Vegas Vacation
December 15, 2005
By: C.Whyte
"Vegas Vacation"
It all started on a lonely Friday afternoon. I had just gotten off
work and eaten at my favorite restaurant, Falafel of Santa Cruz,
saying good-bye to the only one I only truly love... shwarma sandwiches.
The road was dry and boring as the music was playing
some ware in the volume range of 18-20 and bass up at +5db, and
I was driving at an amazing 70+ mph.
Before I knew it, aka 3 hours later, I was in
San Louis Obispo (no, no I do not know how to spell it, nor do I
care). "SLO," or "Slow" as I call it was surprisingly nip outside
when I rolled up at about 5:30pm. I park in a space and get out
of my car.
Before I know it the animal himself is standing
over me at a commanding 6'2" (height) and 2'6" (length). Needless
to say I was quite shocked by this uncanny turn of events, but I
still managed to squeeze out a "D.......Y."
Prepared for what lies ahead, I had remembered
to pack a digital camera and a digital voice recorder; there was
no way I was going to let any of this gold go to waste! I then proceeded
to unpack my car and make the transfer into DY's truck.
Before I knew it, the entire truck was packed
with bags, pillows, and fellow Cal Pollians and we were on our way
to the one and only... Bakersfield.
I know what you are all thinking: "Bakersfield
is mad lame" or "Bakersfield is mad embarrassing" or "why did DY
have a 2' boner upon arrival?"
The answers: "Because it is crazy cold, and Bakersfield
is 1/2 way to Las Vegas."
The drive up to Bakersfield was interesting.
I got the honor of sitting shot gun, while the two backseat riders
(Andrew and Lenny... also referred to as "Len-Sauce") got to watch
a DVD on a laptop computer. Star Wars: Episode III, I believe, the
"Cool Runnings" of the 21st century if you will. I found out that
it is a lot different to hear a movie than it is to see it. I also
found out that Lenny's voice gets (amazingly) louder when he sees
a light saber.
Before I knew it, we were there in Bakersfield.
If you have never been to Bakersfield, conceder yourself lucky in
a sense that you didn't have to smell it, but hurt that you haven't
experienced the insane amounts of fog that travels through that
town. If I am not mistaken, the super blockbuster smash hit "The
Fog" was filmed and inspired by that town. A little side note, the
super smash blockbuster hit "Jingle All The Way" is still available
in your local Blockbuster Video store nation wide.
But back to business. It was time to live it
up Bako style. In Bakersfield there are two things to do: (1) listen
to country music and (2) jump into freezing cold pool water then
jump into a hot tub.
At this point in the trip, there were nine of
us total all staying in Wayne's mom's house. Believe it or not,
he has never seen Wayne's World.
Anywho, Mike Barnes (I say his name in full because
not only will he be a re-occurring quazi-pseudo character in this
story, but also because the name means business and demands respect
in the fullest ordinance of the highest degree) jumped in the freezing
pool naked.
Why you ask?
That's what we were all asking and possibly still
are asking ourselves to this day.
Morning strikes, and by morning I mean 1:30pm
in the afternoon and we are ready to hit up Las Vegas! After a brief
pick up of another person we were on our way.
The ride up to Vegas was epically boring and lame.
If you have never driven through the Mojave Desert, you haven't
lived. Despite popular belief, the desert is in fact cold at night.
-=-=-=-=-
* _EXERCISE INSTRUCTIONS_
Write the next part of the road-trip story, beginning after its final sentence about the desert at night. The lines that come next have nothing to do with the road-trip story.

* _STORED DATA_
-=-=-=-=-
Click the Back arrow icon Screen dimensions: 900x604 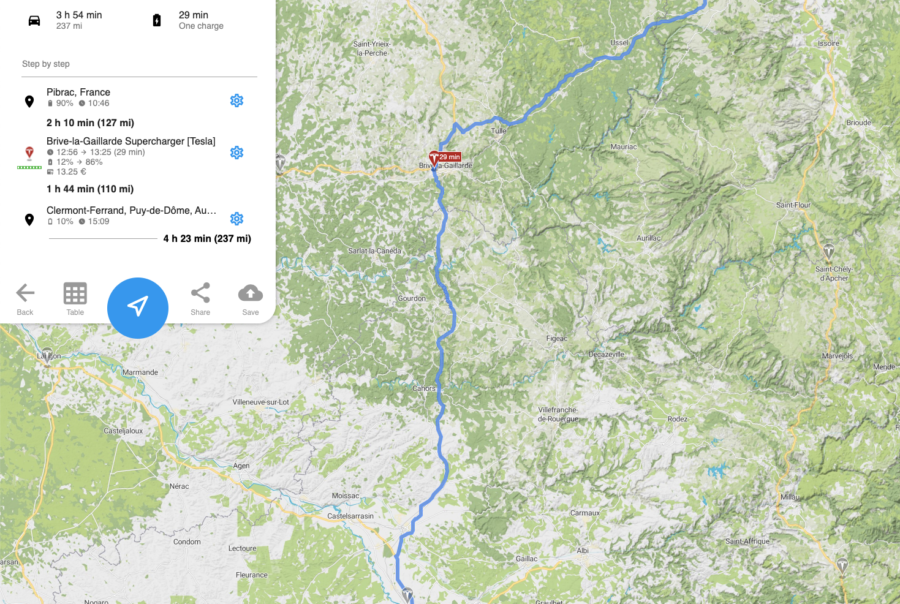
-=-=-=-=-
* _THE REPLY_
In fact, come to think of it, the entire trip was cold, but only
temperature wise, Vegas itself was HOT. When I say "hot" I do not
mean that the girls or women were hot... I am happy to say that
I no longer have a need to look at women because I already have
the perfect girlfriend who puts all others to shame. Mike on the
other hand, was ready to go. Looking his heart out, we finally roll
into our hotel parking lot on the main strip (don't get too excited),
the Imperial Palace.
For those of you who don't know the Imperial Palace
(IP), it is one of the cheaper hotels on the strip and is clearly
Asian themed. DY was LOVING LIFE!
Here comes the part of the story where I skip
around and just explain the good stuff, so bear with me on this
one. Let's start with Craps.
DY, myself, Andrew, and Lenny all woke up early
and learned how to play craps and found out that is a most excellent
game to play. As we all might have guessed by the name, DY is fantastic
at craps! He s what we in the business call a "hot shooter" or as
the dealer called him "big blue." I mean this guy could not mess
up even if he tried. The funny thing is that I am dangerously bad
at craps, so I tried to play the same numbers as the Wildcat and
somehow STILL LOST! As you can tell, I'm still a little bit bitter
about that.
Anyways, there really isn't much else to say about
craps except for we played it and DY took them, both for a dangerously
long time.
As some of you might have recalled, the last time
I went to Las Vegas the only thing that I wanted to do was put $100
on black at the roulette table. I was so excited to do it the entire
time, but a few minutes before I did the bet, I called Tasha my
girlfriend and she told me that she likes red better. Stuck between
a rock and a hard place, I made a foolish decision to put my crisp
C-note on RED. Needless to say, I lost.
This trip was my perfect chance for revenge.
Walking up and down the strip, I decided to stick it to the French
and play my revenge game at the place of origin (yes, roulette was
introduced in France, hence the name), so we went to the Paris Casino.
I cannot take the credit for finding the table
of choice; this one was all on the Abomitible Drew-man as he noticed
a roulette table that had hit red a commanding six times in a row!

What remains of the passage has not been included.